Move From Rumination to Healthy Emotional Processing

Let Go of Negative Feelings and Grasp New Solutions

Your perspective can affect your stress levels.
It's important to know how to think through stressful situations while avoiding rumination. Eric Raptosh Photography/Blend Images/Getty Images

Have you ever found yourself obsessing over something negative that's happened to you, and getting more and more upset, but feeling unable to let it go? If so, you've experienced rumination, and you're not alone—this is a very common pattern of thinking. It's also a very stressful thought pattern, though. In fact, when people ruminate about negative things that have happened in their lives, they tend to feel stressed about them when they may not have otherwise felt consciously stressed.

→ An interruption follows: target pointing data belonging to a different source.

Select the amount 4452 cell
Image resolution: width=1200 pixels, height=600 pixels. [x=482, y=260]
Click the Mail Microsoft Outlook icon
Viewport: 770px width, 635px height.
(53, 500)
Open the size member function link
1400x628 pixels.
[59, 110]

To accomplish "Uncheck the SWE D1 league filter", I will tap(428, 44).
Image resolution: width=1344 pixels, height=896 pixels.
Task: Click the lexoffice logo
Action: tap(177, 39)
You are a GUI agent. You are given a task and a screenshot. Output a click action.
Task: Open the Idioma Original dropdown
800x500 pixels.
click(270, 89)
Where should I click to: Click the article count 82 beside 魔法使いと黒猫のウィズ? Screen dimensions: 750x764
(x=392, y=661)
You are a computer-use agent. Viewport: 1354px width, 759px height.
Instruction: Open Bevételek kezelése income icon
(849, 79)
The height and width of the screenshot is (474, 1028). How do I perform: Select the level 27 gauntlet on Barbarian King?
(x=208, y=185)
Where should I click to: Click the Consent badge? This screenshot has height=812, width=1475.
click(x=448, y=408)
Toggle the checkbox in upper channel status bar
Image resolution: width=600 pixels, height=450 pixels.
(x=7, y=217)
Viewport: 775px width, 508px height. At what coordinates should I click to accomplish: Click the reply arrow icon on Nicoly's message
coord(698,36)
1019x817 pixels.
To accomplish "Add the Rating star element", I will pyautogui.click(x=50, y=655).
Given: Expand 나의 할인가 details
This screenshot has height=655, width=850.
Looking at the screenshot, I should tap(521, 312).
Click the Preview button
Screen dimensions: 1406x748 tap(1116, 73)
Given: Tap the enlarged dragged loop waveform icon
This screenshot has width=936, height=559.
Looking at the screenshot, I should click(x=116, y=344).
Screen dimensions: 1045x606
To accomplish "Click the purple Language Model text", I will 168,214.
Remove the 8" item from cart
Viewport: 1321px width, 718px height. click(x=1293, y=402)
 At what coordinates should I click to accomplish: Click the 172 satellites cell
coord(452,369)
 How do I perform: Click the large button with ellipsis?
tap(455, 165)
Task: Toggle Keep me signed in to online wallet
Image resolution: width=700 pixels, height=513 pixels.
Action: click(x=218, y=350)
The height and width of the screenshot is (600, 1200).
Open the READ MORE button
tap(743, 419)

Rumination can be difficult to resist, however, especially when it becomes an unconscious habit; what may start out as an attempt to process negative emotions or find a solution to a problem can quickly devolve into a negative loop of obsessive, negative thinking. It's difficult to find a solution to a problem or process emotions surrounding it without ever thinking about the problem, though, so it's tricky to find a balance between ignoring problems and ruminating about them. What is the trick to being able to think about a problem without letting it consume you and your good mood? The following guidelines can help you to examine your life and problems without feeling "owned by" them—to process emotions without falling into the rumination trap.

Journaling With a Happy Ending

Many studies have confirmed that journaling is an effective strategy for managing stress and processing emotions. However, a journal can be used for rumination just as easily as another person can be used for this purpose— more easily, in many cases, because there is nobody telling the ruminating person that this is a bad idea to focus on life's frustrations indefinitely. How can a journal be used? One way is to go over negative events, fully exploring emotions, but being sure to end on a positive note: discuss what you learned from the situation, what you gained in terms of personal growth, and what you hope for in the future.

Journaling Without Heroes or Villains

Talk about past events and look at why certain things happened, but work on forgiving those responsible rather than hating them; forgive yourself, too, without ignoring the role you played (so you can learn) Take responsibility for what you may have seen coming, and Write about what you wish happened, but also write about the negative things that could have happened if you’d gotten what you wanted. Write about times in the past where you’ve got what you wanted, but it’s turned out differently than you’d expected, and times when you didn’t get what you wanted but got something better.

Try Gratitude Journaling

Start a gratitude journal—it helps to be reminded of the good things in life, and there are ALWAYS good things that can be remembered and appreciated. Doing so can help your health and happiness levels. Start a meditation practice. This allows you to distance yourself from your problems, re-examine how you are handling your problems (are you engaging in self-sabotage or cognitive distortions?) and reach for better-feeling thoughts.

Give Yourself a Break

Distract yourself with something fun that can lift your mood. It may seem like sticking a band-aid on a broken arm, but finding some distance between yourself and your stressors, and then filling this space with activities you already know will make you feel better has been shown to create greater levels of happiness and lower levels of stress. Take advantage of it!